Education
From The Encyclopedia of Pointless
When teaching someone, you quickly discover that there is no convenient indicator floating above their head that gauges how well they have understood your lesson. This presents the instructor with a problem. Sure, sometimes it is easy to tell a student has learned your lesson. For example, let's say you pour lighter fluid over your head and place a lit match on the wet fluid/hair mixture. Surely your student would learn from the screams of pain and suffering that such an actiion is a poor life decision. Other times it is more difficult. For example, after teaching a person to fish, there is no adequate means to gauge his increased expertise, since fishing is equal parts luck and skill.
How do we get around this potentially catastrophic barrier? The answer is as simple as proverbial 3.1415926535897932384626433832795. A simple interrogative can reveal much about the knowledge of another. In the simplest sense, it may entirely be "Now tell me what I just told you." In more complex situations, it may be "Now repeat back the three major steps of the process and at least two of their subsets." In the most complex solutions, it might even be "Please build off of what I have just taught you by constructing a laser powerful enough to destroy the moon." It may even be a series of these interrogatives, although this seems to be rare at best.
It is obvious that, being the smart cookies they are, educators were quick to adopt this inquisition to assure themselves of their teaching abilities, and these practices have been in place for hundreds, if not thousands, of years. Even back when teaching was strictly a master/apprentice situation, the teacher still had to resort to an interrogative to provide personal positive reinforcement and also possibly insure that his student was ready for the next phase of teaching, which invariably had to do with red-hot sharp metal pokers.
In my travels both near and abroad, I have noted that educators have found a 60 percent transfer of their knowledge to be acceptable, if not preferable. Personally, I see this to be setting sights a bit low. After all, 60 percent is only a little better than your chances of catching a fish if you are moderately skilled. I see, for the future, the requirement for 90 or even 100 percent knowledge transfer. This will be facilitated, I believe, as brainwashing and mind-control allows us to directly affect the minds and emotions of youth. I look forward to a day when well-behaved students who find the concepts such as disrespect for authority, use of mind-expanding drugs, or failure to yield at a crosswalk to be totally foreign to them. Students who hang on every word their teacher utters about fourth-dimensional wave harmonics.
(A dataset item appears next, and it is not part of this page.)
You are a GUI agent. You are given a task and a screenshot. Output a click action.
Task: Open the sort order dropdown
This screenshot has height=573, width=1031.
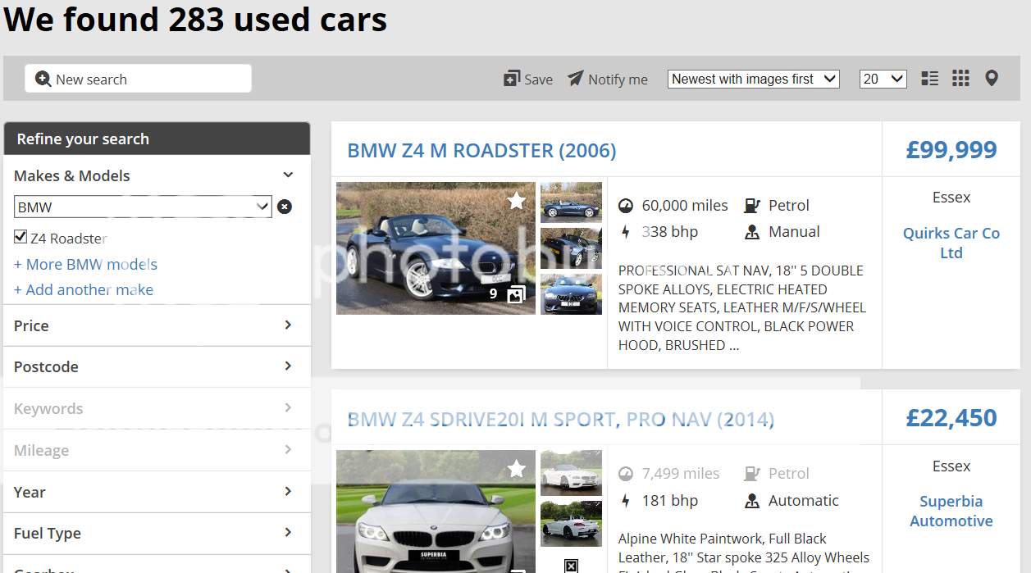click(754, 79)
Of course, at the same time, I find it necessary to give breath to the other side of the coin, me being an equal-opportunity scholar and all. Some, not including myself, say that the 75 percent knowledge transfer deemed as "average" is far better than it need be. After all, they press on, people would be ECSTATIC if the government were effective 75 percent of the time, or if 75 percent of all trials came to the fair and just conclusion they should, or if canned tuna contained 75 percent tuna. Instead, our government bumbles along without even the ability to get their own names right, courts routinely imprison the wrong person, and many canning companies have given up on calling it "tuna", resorting instead to "Sea Smorgasbord, now with more Dolphin in every bite!" They go on to say that a 10% transfer of knowledge is more than acceptable.
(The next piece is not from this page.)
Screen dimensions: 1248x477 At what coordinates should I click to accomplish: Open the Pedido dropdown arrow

To this I say balderdash. It's obvious that the only thing that holds this world together is the smart people, and if being right 10 percent of the time qualifies you as smart, the whole planet's going to hell in a hand basket. I see the examples of inadequate government and woeful (albeit tasty) standards for canned seafood to be places to improve, not examples of why we should all lower the bar of success to their level. In closing, I would like to just point out that teaching fairly and honorably is difficult and taxing to the mind and body, so the next time you see a teacher, say, "Why the heck did you ever choose a job that makes you work twice as much as you would for half as much as you should?"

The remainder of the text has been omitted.